In 2018, Mrs. O.—under her full name, Michelle Obama—signed a development deal with Netflix along with her husband, the former President. A year later, the Obamas’ production company, Higher Ground, announced a slate of shows in the works, among them a half-hour kids’ series titled “Listen to Your Vegetables & Eat Your Parents.” At some point between then and now, that spoonerism was downgraded from title to rallying cry—in each episode, as Waffles and Mochi take off in a magic flying shopping cart to explore a special ingredient, Intercommy the intercom calls it out as a valedictory fanfare—but its spirit of childlike anarchy remains. (The show is created by Erika Thormahlen and Jeremy Konner.) The laws of “Waffles + Mochi” ’s puppet-human universe were written decades ago, by programs such as “The Muppet Show” and “Pee-wee’s Playhouse”: everything is alive, except when it isn’t; everything alive is a friend, even when it’s an enemy; and people are going to break into song occasionally, but it’s cool, because the songs are really, really good.

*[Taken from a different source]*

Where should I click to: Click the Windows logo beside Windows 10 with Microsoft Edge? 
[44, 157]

“What a beautiful basket of clown noses!” Waffles (performed and voiced by the puppeteer Michelle Zamora) exclaims, admiring a pile of shiny red orbs, early in the show’s first episode. Mrs. O. explains that, actually, these are tomatoes; Waffles and Mochi’s first task at the grocery is to decide where in the store they ought to go. The duo hop aboard MagiCart, which whisks them to Oakland, California, home of Samin Nosrat, the chef and a fellow Netflix star. In Nosrat’s sunny garden, they make a dish of pasta with “tomato candy”—roasted cherry tomatoes—while Nosrat explains that, because tomatoes have seeds on the inside, they’re technically fruits. After a musical interlude, featuring an animated tomato in a Sia wig (voiced, it turns out, by Sia), Waffles and Mochi visit a pizza shop, where they learn that chefs often treat tomatoes like a vegetable. Perhaps sensing that Waffles is teetering on the edge of an ontological abyss, MagiCart next ferries the friends to see the chef José Andrés, who explains, in a kid-friendly way, that sometimes categories are entirely meaningless. “A tomato can be a fruit and a vegetable?” Waffles asks. “Yes,” Andrés says, “and you would be right in both ways.”

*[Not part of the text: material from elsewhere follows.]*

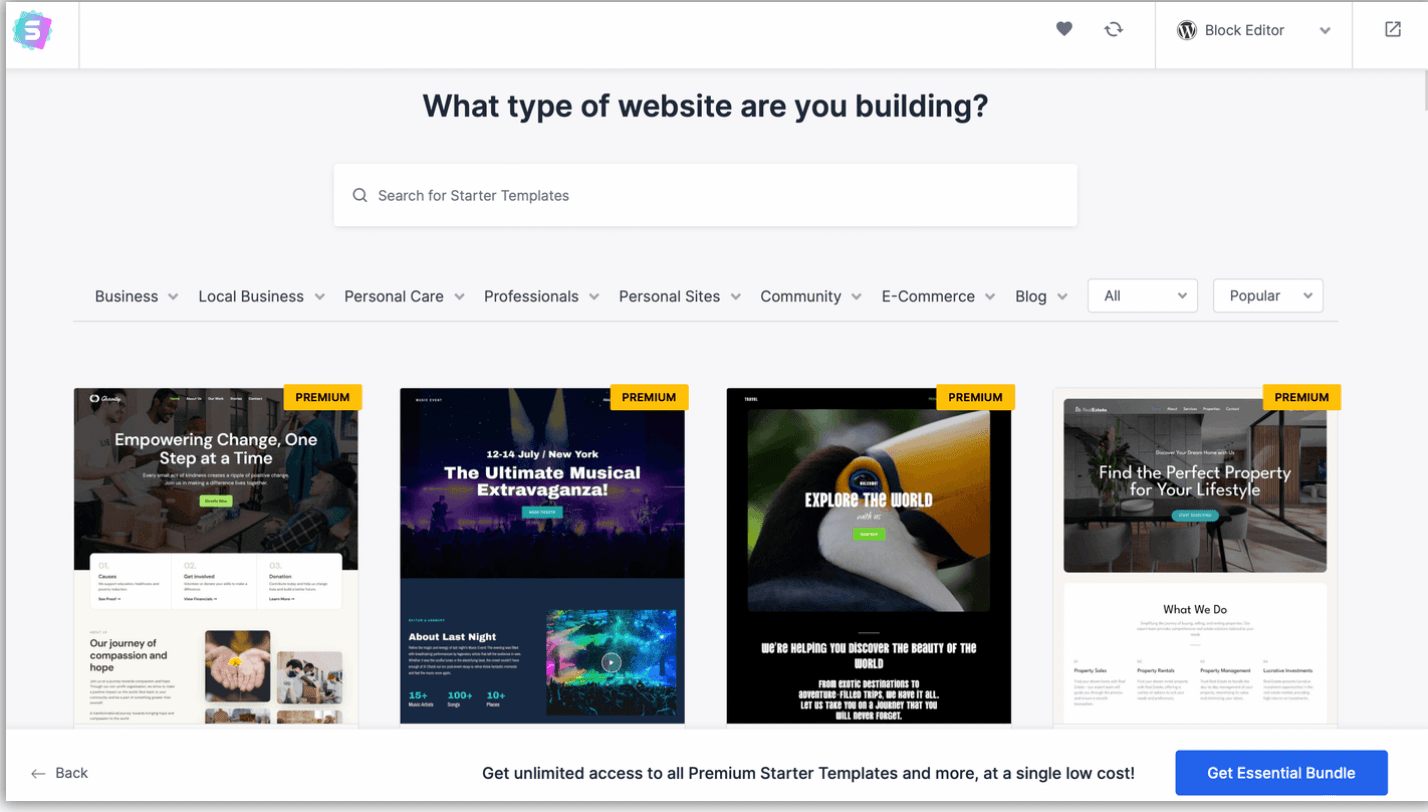Viewport: 1428px width, 812px height.
Task: Click the back arrow icon at bottom left
Action: pyautogui.click(x=38, y=773)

“Waffles + Mochi” is global in its point of view: the foods and people filmed in Italy, Peru, and Japan are treated as no more exotic than those in California, from a dad in Kyoto making onigiri with his son to a Peruvian vendor selling mazamorra morada, a purple-corn pudding. (The international segments are dubbed in English, which is frustrating to me, but certainly much friendlier to little viewers who might not be able to follow subtitles.) While Waffles might sometimes be unfamiliar with a dish or an ingredient, or even slightly afraid of it (yeah, mushrooms are pretty weird!), she’s never disgusted. When she and Mochi try new things, they make a point of saying out loud what they’re experiencing: not just tastes but textures, too. When the friends find themselves at the counter of Kichi Kichi Omurice, a Kyoto restaurant famous for a dish of seasoned rice topped with a custard-soft omelette, Waffles is elated, but Mochi meeps ambiguously. “Mochi likes the taste, but not the texture,” Waffles interprets, and an entire generation of tiny food critics is born.